Discussing a new attack on SSL/TLS
I thought I’d take the opportunity to focus on something different for this post, we’re going to look at a recently announced attack against SSL/TLS called “CRIME”.
To bring you up to speed, SSL (Secure Sockets Layer) is the original protocol that secures your connection whenever you use a URL beginning with “https://” in your browser. Various flaws have been discovered over time, and SSL has been updated to fix them. TLS (Transport Layer Security) is the successor to SSL and is largely similar in implementation. Out of familiarity, many people still refer to TLS as SSL.
While details of CRIME are yet to be released (it’ll be publicised at Ekoparty, an upcoming Security Conference), it follows on from an earlier attack called BEAST from the same researchers and there are educated guesses as to how it’ll work.
One such guess has been made on the security-related StackExchange board.
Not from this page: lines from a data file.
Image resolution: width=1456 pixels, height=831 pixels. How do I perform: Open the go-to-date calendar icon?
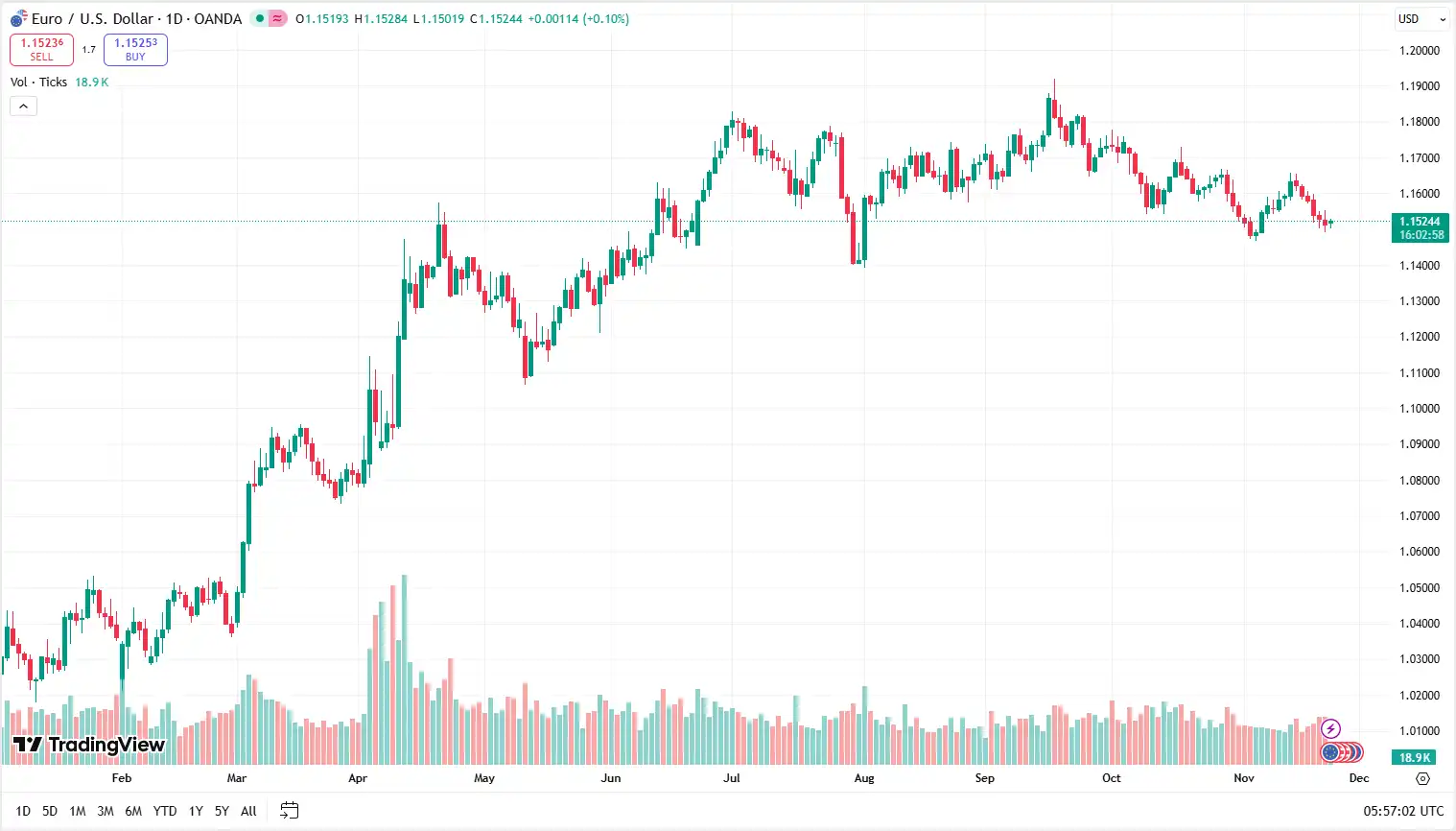[x=289, y=810]
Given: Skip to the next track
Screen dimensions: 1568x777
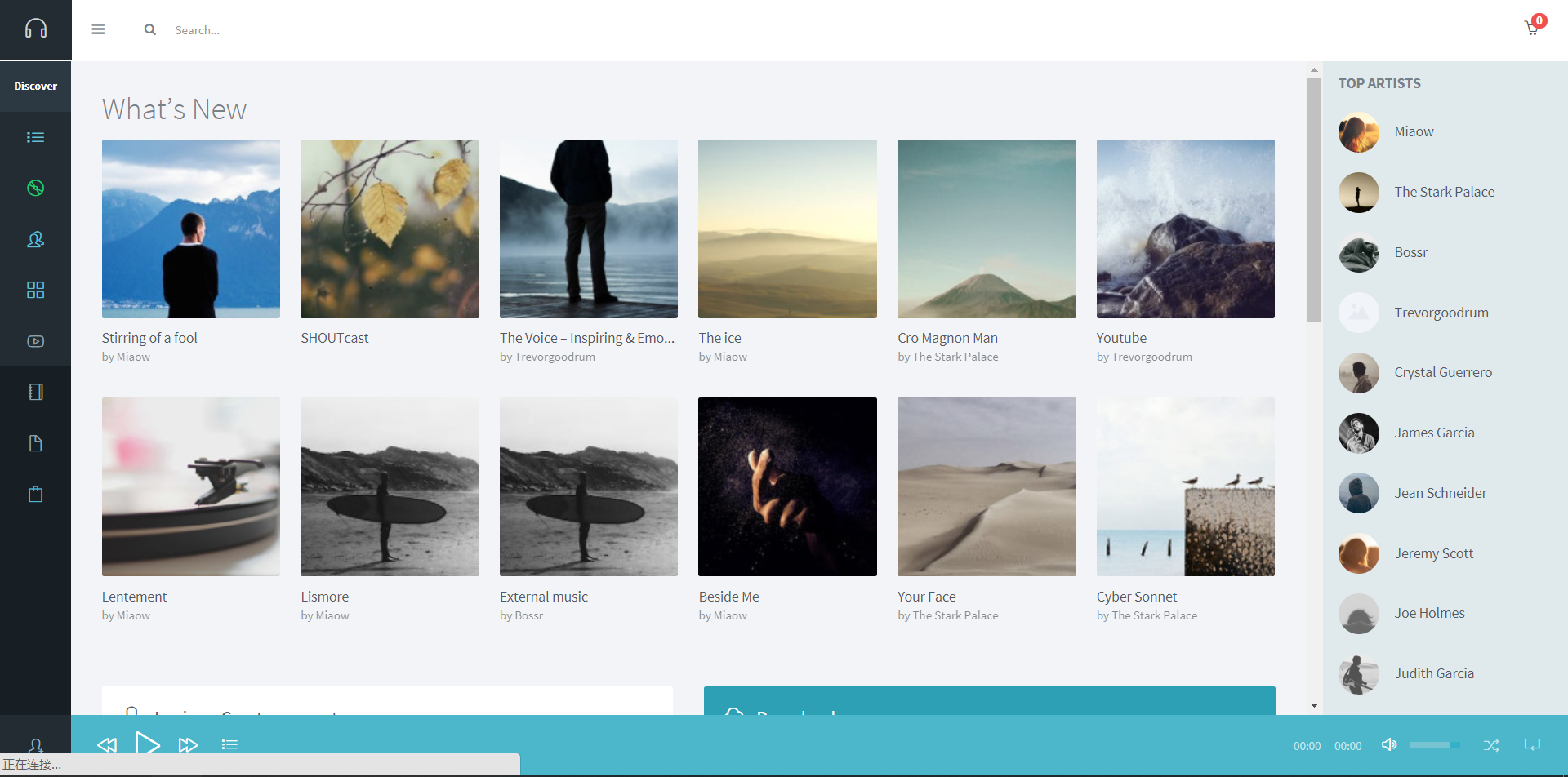Looking at the screenshot, I should click(188, 744).
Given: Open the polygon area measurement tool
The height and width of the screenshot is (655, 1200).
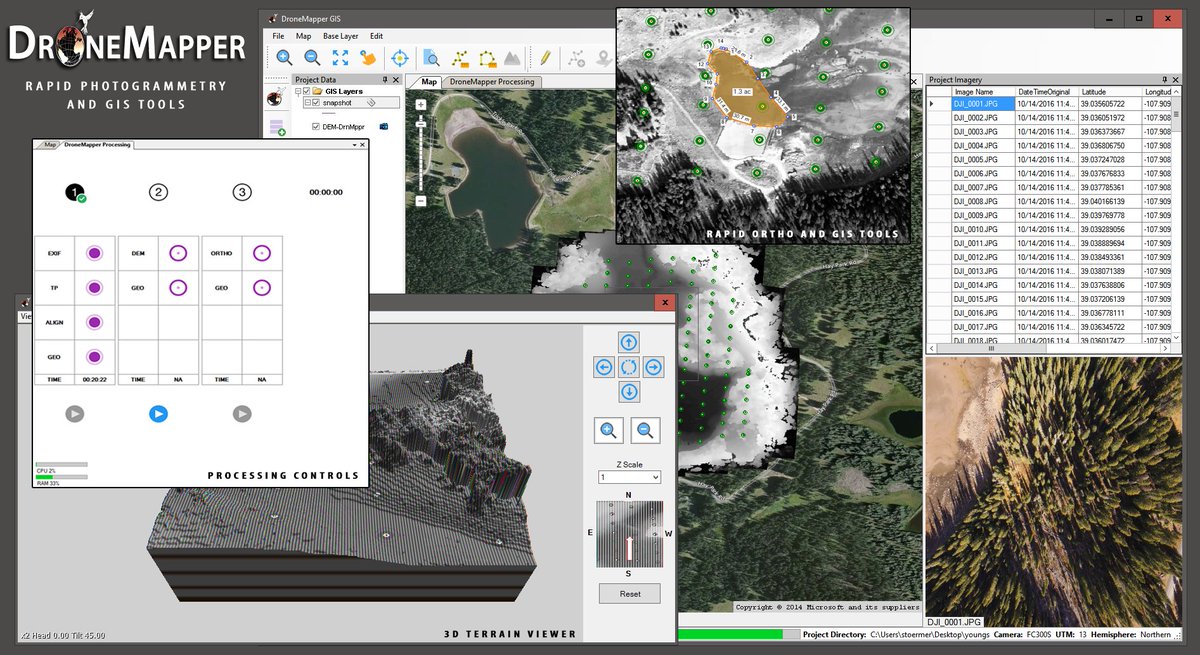Looking at the screenshot, I should (x=487, y=56).
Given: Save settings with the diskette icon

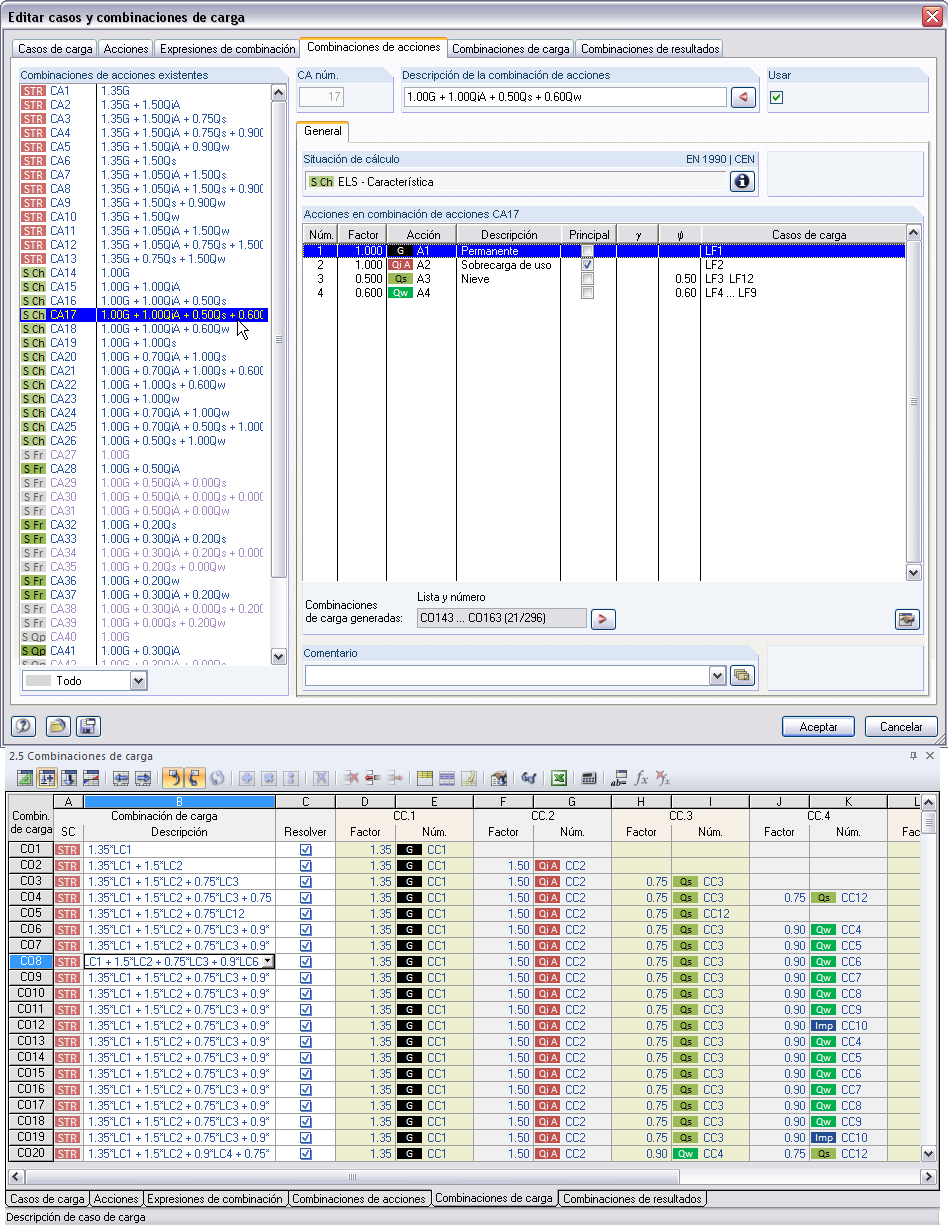Looking at the screenshot, I should pos(88,726).
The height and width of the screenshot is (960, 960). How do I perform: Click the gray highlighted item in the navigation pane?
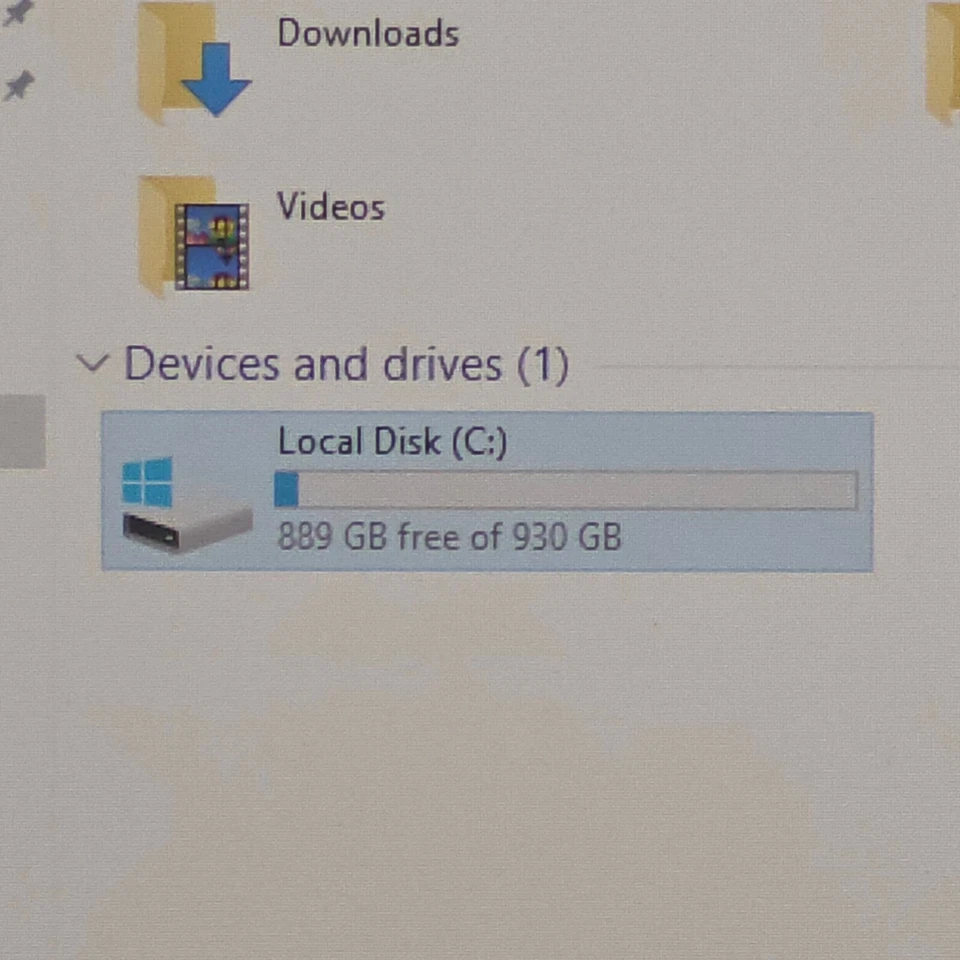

The writer freely admits that it’s conjecture, but the explanation they provide is comprehensive and appears well-founded based on my own education. Whether that’s how CRIME actually works will be revealed soon enough, but we’ll assume that it’s correct for the sake of discussion.
Outline of CRIME
The overall model of the attack is straightforward: assuming the attacker can hijack the network between the victim and the target website (eg. Gmail), the goal is to steal a cookie for a login session. With this cookie, the attacker can impersonate the victim as though they were logged-in.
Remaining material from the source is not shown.